Complications left her with a failing liver and last year a national appeal was issued for a new organ after she was given just a few weeks to live.
A donor liver was found but following multiple further complications her parents have now been told she needs another organ and help from a new donor. Her mother Hannah Wilkins, 24, said that even if a match were found, there is only a 50 per cent chance she would survive surgery and another 50 per cent chance she would live through the following year.
"It is gutting because she was so poorly and even after all the medicine she has every day and the transplant last year she is still in this situation," she said.

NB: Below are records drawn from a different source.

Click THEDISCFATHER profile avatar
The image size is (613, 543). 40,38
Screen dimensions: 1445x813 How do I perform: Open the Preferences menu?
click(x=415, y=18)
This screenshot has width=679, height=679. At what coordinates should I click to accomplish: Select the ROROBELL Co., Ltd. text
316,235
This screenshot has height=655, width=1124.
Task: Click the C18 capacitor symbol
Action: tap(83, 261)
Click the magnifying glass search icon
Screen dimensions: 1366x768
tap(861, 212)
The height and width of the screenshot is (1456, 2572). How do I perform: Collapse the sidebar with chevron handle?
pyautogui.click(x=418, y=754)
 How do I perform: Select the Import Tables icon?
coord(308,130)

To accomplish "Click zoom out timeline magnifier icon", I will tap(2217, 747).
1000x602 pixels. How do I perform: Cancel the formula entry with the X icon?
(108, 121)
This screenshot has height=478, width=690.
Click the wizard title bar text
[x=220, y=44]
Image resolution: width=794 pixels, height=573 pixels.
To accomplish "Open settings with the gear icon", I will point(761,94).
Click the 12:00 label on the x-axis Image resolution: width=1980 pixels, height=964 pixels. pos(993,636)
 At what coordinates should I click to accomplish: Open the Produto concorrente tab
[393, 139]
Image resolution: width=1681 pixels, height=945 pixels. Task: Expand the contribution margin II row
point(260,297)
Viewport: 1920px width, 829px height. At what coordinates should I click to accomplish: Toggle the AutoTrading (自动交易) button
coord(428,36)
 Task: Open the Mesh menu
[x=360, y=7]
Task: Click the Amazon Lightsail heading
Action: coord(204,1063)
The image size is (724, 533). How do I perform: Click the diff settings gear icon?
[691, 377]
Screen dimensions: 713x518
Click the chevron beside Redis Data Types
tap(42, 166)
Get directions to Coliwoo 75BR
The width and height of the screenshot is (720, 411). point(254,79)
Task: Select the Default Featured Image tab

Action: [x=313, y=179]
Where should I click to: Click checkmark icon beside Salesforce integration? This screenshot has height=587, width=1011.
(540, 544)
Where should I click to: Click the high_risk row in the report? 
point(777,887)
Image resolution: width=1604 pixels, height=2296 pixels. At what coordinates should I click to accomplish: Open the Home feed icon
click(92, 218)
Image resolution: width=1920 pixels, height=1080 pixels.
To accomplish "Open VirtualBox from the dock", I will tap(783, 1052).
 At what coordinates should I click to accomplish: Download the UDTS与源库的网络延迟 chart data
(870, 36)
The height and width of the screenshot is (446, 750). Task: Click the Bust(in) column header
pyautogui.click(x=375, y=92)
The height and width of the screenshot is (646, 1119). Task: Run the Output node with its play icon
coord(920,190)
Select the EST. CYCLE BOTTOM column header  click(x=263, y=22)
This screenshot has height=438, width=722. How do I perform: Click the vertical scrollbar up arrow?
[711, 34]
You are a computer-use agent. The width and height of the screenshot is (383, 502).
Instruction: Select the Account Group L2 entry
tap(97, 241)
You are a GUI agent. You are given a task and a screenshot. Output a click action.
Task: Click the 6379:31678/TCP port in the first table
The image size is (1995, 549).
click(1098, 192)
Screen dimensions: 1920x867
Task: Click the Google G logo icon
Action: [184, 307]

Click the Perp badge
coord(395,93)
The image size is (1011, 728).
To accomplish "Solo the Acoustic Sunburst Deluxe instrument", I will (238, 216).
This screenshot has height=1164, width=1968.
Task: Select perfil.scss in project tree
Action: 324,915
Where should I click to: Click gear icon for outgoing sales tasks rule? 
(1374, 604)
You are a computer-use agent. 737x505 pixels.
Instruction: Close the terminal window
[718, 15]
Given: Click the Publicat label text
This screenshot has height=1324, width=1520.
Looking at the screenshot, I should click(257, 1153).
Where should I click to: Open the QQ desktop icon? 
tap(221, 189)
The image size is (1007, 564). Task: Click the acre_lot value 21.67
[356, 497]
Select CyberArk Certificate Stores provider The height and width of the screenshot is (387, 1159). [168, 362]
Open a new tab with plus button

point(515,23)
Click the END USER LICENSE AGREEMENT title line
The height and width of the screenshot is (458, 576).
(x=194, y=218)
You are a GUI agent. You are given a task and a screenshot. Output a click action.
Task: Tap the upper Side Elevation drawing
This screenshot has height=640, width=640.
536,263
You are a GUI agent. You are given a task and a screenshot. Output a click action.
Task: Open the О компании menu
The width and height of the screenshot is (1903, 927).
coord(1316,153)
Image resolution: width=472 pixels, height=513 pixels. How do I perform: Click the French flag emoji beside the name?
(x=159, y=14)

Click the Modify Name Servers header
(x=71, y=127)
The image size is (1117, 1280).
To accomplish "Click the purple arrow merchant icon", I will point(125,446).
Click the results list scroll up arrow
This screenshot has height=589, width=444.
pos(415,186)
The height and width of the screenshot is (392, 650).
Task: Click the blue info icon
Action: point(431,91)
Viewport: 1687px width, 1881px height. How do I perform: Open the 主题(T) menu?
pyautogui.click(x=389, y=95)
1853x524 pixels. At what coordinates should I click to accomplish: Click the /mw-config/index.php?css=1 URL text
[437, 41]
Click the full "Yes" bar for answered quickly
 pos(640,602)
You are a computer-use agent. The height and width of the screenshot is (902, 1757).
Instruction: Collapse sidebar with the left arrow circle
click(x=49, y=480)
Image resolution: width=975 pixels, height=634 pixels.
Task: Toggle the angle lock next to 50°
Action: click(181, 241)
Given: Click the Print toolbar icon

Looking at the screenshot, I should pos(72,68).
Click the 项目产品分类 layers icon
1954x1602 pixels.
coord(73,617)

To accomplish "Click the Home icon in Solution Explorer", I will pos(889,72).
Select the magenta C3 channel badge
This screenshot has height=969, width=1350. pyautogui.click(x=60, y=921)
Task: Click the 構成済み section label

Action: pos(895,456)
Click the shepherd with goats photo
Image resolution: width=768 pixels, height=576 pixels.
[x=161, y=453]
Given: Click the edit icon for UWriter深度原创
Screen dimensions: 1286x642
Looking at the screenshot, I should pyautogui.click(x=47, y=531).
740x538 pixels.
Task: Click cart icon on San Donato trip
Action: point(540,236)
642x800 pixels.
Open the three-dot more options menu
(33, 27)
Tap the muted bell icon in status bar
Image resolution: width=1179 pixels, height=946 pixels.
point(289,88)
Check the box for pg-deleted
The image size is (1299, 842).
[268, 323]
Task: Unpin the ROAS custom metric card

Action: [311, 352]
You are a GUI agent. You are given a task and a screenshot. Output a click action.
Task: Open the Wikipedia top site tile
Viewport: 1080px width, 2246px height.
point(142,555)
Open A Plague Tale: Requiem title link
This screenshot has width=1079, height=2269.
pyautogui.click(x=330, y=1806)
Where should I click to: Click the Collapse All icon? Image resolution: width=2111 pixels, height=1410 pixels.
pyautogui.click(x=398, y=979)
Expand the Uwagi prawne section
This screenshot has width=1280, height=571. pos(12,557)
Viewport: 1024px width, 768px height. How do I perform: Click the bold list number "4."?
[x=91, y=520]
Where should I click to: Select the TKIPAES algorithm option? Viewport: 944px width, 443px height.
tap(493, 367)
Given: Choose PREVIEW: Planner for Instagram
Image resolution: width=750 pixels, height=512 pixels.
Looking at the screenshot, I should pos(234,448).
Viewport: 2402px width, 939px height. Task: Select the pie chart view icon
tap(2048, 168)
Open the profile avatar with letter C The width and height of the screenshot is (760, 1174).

"I know that if she hadn't had all of the tiring treatment and medicine then she wouldn't be here today and we wouldn't have had another 18 months of fantastic memories but it is unlucky.
"She is quite fed-up of hospitals now and when we say we are going to Birmingham's Children's Hospital she says 'Oh no' because she knows she has to have blood tests. We have to stop and remind ourselves that we are doing this for her and not ourselves because when we see her running around and being a normal three-and-a-half-year-old it makes it all worthwhile."
Niamh is given some form of medicine 33 times a day and has to wear a special backpack 20 hours a day which delivers food directly into her stomach.
Her mother said they make her time out of hospital as fun-filled as possible with visits to the cinema, seaside or the park.
"It might not sound much to you and me but she loves to be outside. This is the first real summer she has got to enjoy herself out in the garden," she said.
"Now we just have to go with it and just hope that somehow, something will come."